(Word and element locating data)
# # #

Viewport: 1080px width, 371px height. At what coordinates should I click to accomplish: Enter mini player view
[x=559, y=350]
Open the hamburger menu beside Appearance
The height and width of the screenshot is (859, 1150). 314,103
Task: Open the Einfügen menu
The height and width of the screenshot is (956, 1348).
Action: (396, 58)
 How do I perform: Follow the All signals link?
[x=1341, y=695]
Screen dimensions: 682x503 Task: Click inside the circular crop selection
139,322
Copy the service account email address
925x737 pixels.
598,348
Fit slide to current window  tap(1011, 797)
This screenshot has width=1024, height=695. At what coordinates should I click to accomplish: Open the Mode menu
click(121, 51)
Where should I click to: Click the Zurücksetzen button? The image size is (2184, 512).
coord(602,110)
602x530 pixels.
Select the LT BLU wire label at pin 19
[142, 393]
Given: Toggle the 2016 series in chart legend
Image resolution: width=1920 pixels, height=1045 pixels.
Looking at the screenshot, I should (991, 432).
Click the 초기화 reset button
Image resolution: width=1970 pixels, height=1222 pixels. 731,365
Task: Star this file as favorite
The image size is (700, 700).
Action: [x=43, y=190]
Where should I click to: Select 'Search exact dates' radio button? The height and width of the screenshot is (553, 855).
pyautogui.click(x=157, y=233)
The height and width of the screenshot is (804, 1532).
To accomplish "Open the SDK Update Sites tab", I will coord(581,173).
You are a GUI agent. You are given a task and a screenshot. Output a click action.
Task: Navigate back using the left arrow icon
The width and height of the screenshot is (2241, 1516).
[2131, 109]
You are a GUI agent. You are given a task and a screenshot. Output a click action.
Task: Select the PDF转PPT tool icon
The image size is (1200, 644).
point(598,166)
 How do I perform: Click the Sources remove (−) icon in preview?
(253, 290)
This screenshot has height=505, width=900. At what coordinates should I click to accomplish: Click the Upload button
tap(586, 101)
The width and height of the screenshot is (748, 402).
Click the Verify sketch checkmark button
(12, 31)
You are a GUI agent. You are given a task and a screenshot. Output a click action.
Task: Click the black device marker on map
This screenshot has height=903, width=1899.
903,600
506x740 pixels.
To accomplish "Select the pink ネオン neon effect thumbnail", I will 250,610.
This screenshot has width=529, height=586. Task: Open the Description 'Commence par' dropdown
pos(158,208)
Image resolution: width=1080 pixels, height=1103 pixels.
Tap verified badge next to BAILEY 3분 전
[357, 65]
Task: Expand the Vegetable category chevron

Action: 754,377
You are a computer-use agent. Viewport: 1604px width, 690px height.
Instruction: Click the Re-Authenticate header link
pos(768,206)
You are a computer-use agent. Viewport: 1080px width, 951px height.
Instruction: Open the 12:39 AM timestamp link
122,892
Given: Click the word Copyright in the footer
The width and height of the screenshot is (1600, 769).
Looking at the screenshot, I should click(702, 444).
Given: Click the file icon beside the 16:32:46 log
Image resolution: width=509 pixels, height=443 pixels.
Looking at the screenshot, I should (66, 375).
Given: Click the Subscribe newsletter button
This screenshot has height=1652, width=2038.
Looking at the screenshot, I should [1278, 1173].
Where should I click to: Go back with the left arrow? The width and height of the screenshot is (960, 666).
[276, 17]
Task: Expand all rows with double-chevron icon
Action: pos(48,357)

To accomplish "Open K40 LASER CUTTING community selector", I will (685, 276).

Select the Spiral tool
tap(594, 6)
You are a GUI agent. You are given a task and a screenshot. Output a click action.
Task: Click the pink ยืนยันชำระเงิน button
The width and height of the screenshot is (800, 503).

# # #

#### Given task
Rewrite the records above, replacing every "Where should I click to" with "Where do I click to" and leaving everything else unchanged.

#### Answer to this problem
Viewport: 1080px width, 371px height. At what coordinates should I click to accomplish: Enter mini player view
[x=559, y=350]
Open the hamburger menu beside Appearance
The height and width of the screenshot is (859, 1150). 314,103
Task: Open the Einfügen menu
The height and width of the screenshot is (956, 1348).
Action: (396, 58)
 How do I perform: Follow the All signals link?
[x=1341, y=695]
Screen dimensions: 682x503 Task: Click inside the circular crop selection
139,322
Copy the service account email address
925x737 pixels.
598,348
Fit slide to current window  tap(1011, 797)
This screenshot has width=1024, height=695. At what coordinates should I click to accomplish: Open the Mode menu
click(121, 51)
Where do I click to: Click the Zurücksetzen button? The image size is (2184, 512).
coord(602,110)
602x530 pixels.
Select the LT BLU wire label at pin 19
[142, 393]
Given: Toggle the 2016 series in chart legend
Image resolution: width=1920 pixels, height=1045 pixels.
Looking at the screenshot, I should (991, 432).
Click the 초기화 reset button
Image resolution: width=1970 pixels, height=1222 pixels. 731,365
Task: Star this file as favorite
The image size is (700, 700).
Action: [x=43, y=190]
Where do I click to: Select 'Search exact dates' radio button? The height and width of the screenshot is (553, 855).
pyautogui.click(x=157, y=233)
The height and width of the screenshot is (804, 1532).
To accomplish "Open the SDK Update Sites tab", I will coord(581,173).
You are a GUI agent. You are given a task and a screenshot. Output a click action.
Task: Navigate back using the left arrow icon
The width and height of the screenshot is (2241, 1516).
[2131, 109]
You are a GUI agent. You are given a task and a screenshot. Output a click action.
Task: Select the PDF转PPT tool icon
The image size is (1200, 644).
point(598,166)
 How do I perform: Click the Sources remove (−) icon in preview?
(253, 290)
This screenshot has height=505, width=900. At what coordinates should I click to accomplish: Click the Upload button
tap(586, 101)
The width and height of the screenshot is (748, 402).
Click the Verify sketch checkmark button
(12, 31)
You are a GUI agent. You are given a task and a screenshot. Output a click action.
Task: Click the black device marker on map
This screenshot has height=903, width=1899.
903,600
506x740 pixels.
To accomplish "Select the pink ネオン neon effect thumbnail", I will 250,610.
This screenshot has width=529, height=586. Task: Open the Description 'Commence par' dropdown
pos(158,208)
Image resolution: width=1080 pixels, height=1103 pixels.
Tap verified badge next to BAILEY 3분 전
[357, 65]
Task: Expand the Vegetable category chevron

Action: 754,377
You are a computer-use agent. Viewport: 1604px width, 690px height.
Instruction: Click the Re-Authenticate header link
pos(768,206)
You are a computer-use agent. Viewport: 1080px width, 951px height.
Instruction: Open the 12:39 AM timestamp link
122,892
Given: Click the word Copyright in the footer
The width and height of the screenshot is (1600, 769).
Looking at the screenshot, I should click(702, 444).
Given: Click the file icon beside the 16:32:46 log
Image resolution: width=509 pixels, height=443 pixels.
Looking at the screenshot, I should (66, 375).
Given: Click the Subscribe newsletter button
This screenshot has height=1652, width=2038.
Looking at the screenshot, I should [1278, 1173].
Where do I click to: Go back with the left arrow? The width and height of the screenshot is (960, 666).
[276, 17]
Task: Expand all rows with double-chevron icon
Action: pos(48,357)

To accomplish "Open K40 LASER CUTTING community selector", I will (685, 276).

Select the Spiral tool
tap(594, 6)
You are a GUI agent. You are given a task and a screenshot. Output a click action.
Task: Click the pink ยืนยันชำระเงิน button
The width and height of the screenshot is (800, 503).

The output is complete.